**Assigned task:** When a line in the records includes the string "Switch", it goes into the tally; report that tally alone.

=== Data provided ===

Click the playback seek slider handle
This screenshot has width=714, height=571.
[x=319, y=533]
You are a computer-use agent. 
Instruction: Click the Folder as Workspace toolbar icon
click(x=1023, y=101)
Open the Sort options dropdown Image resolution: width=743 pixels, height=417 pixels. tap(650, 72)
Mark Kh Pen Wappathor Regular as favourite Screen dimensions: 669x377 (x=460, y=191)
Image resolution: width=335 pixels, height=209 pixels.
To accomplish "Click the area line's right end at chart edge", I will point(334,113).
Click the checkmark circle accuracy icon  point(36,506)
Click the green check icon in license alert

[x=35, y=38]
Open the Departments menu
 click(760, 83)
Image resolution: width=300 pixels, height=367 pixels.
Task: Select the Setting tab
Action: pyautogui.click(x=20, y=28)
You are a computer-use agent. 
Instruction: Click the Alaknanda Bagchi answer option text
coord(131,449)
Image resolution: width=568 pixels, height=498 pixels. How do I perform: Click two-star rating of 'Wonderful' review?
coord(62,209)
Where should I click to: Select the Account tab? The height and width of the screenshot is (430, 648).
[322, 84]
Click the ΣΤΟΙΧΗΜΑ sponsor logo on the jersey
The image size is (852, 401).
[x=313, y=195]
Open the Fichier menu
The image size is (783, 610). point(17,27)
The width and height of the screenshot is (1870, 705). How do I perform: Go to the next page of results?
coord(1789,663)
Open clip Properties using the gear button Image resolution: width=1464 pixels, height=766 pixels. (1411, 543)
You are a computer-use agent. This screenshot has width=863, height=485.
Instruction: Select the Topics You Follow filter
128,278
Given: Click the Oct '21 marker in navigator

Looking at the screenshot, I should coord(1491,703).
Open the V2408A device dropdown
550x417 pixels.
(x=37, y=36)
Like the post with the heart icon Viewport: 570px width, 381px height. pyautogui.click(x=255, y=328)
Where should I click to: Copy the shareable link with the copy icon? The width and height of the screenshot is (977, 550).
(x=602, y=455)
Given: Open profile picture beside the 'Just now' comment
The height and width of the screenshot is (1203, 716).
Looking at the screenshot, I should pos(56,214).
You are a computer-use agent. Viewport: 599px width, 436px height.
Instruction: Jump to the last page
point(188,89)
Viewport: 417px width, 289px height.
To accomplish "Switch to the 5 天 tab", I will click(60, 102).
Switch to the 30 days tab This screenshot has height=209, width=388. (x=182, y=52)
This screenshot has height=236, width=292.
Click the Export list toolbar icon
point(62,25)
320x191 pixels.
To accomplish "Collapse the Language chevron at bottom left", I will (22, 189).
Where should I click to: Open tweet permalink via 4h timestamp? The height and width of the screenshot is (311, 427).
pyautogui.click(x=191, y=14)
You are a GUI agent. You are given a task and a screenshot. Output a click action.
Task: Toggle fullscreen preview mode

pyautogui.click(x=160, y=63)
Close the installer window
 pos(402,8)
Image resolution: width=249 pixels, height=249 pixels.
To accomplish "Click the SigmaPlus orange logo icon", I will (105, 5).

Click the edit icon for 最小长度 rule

===

**Response:** 2